The U.S. Department of Commerce’s Bureau of Economic Analysis revised a previous prediction of a 3.7 percent annual growth rate in second quarter gross domestic product to a 3.9 percent increase.

   United States gross domestic product (GDP) expanded at an annual rate of 3.9 percent in the second quarter of 2015, according to the third estimate from the Department of Commerce’s Bureau of Economic Analysis.
   Commerce in its second GDP estimate last month predicted a 3.7 percent growth rate for the second quarter and a 2.3 percent growth rate in its first estimate.

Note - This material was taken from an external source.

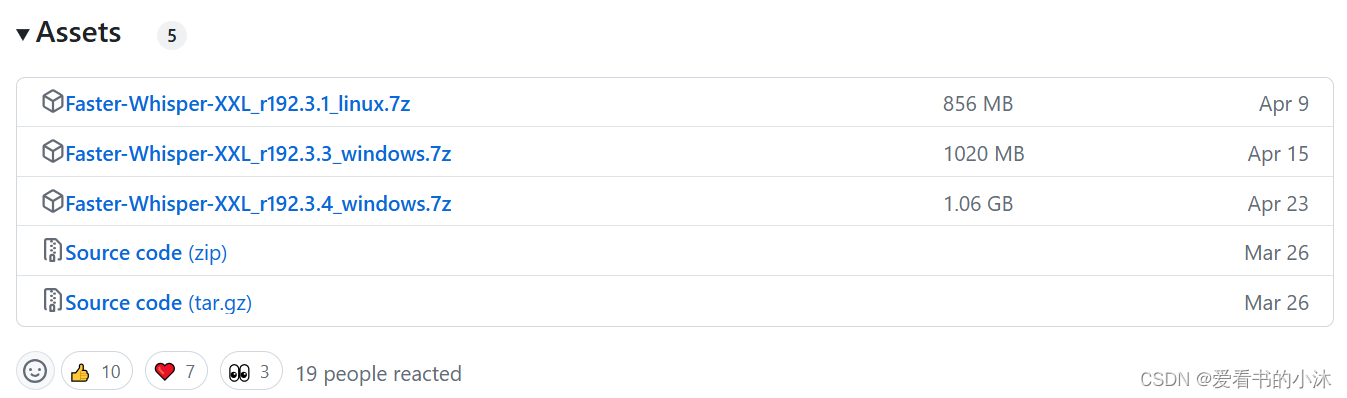Open the smiley add-reaction picker
Screen dimensions: 1347x398
point(35,372)
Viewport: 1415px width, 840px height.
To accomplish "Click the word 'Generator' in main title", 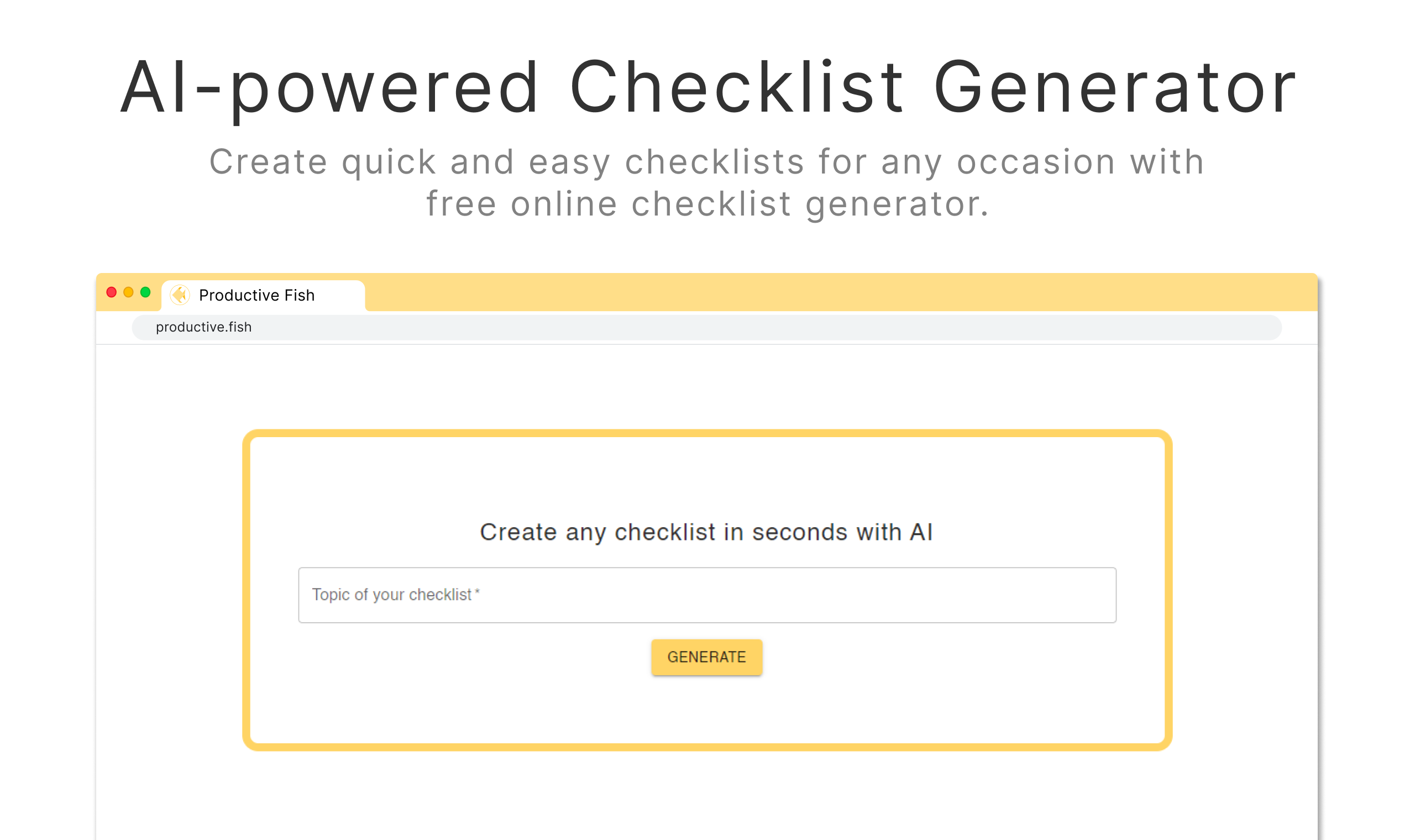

   Commerce said in a statement the upward revision in its GDP estimate was driven primarily by “an upturn in exports, an acceleration in PCE, a deceleration in imports, an upturn in state and local government spending, and an acceleration in nonresidential fixed investment that were partly offset by decelerations in private inventory investment and in federal government spending.”
   Real exports of goods and services increased 5.1 percent in the second quarter, while imports, which are a subtraction in the calculation of GDP, grew 3.0 percent, according to BEA. U.S. export growth has been held in check by a strong dollar, which makes U.S. exports more expensive and, therefore, less desirable abroad.
   The revised second quarter projections represent a significant turnaround after first quarter 2015 GDP growth was slowed by harsh winter weather and West Coast port congestion. Real U.S. GDP increased at an anemic annual rate of 0.6 percent in the first quarter of 2015.
   Gross domestic product – the value of the goods and services produced by the nation’s economy minus the value of the goods and services used up in production – is considered one of several key indicators in the overall health of the U.S. economy.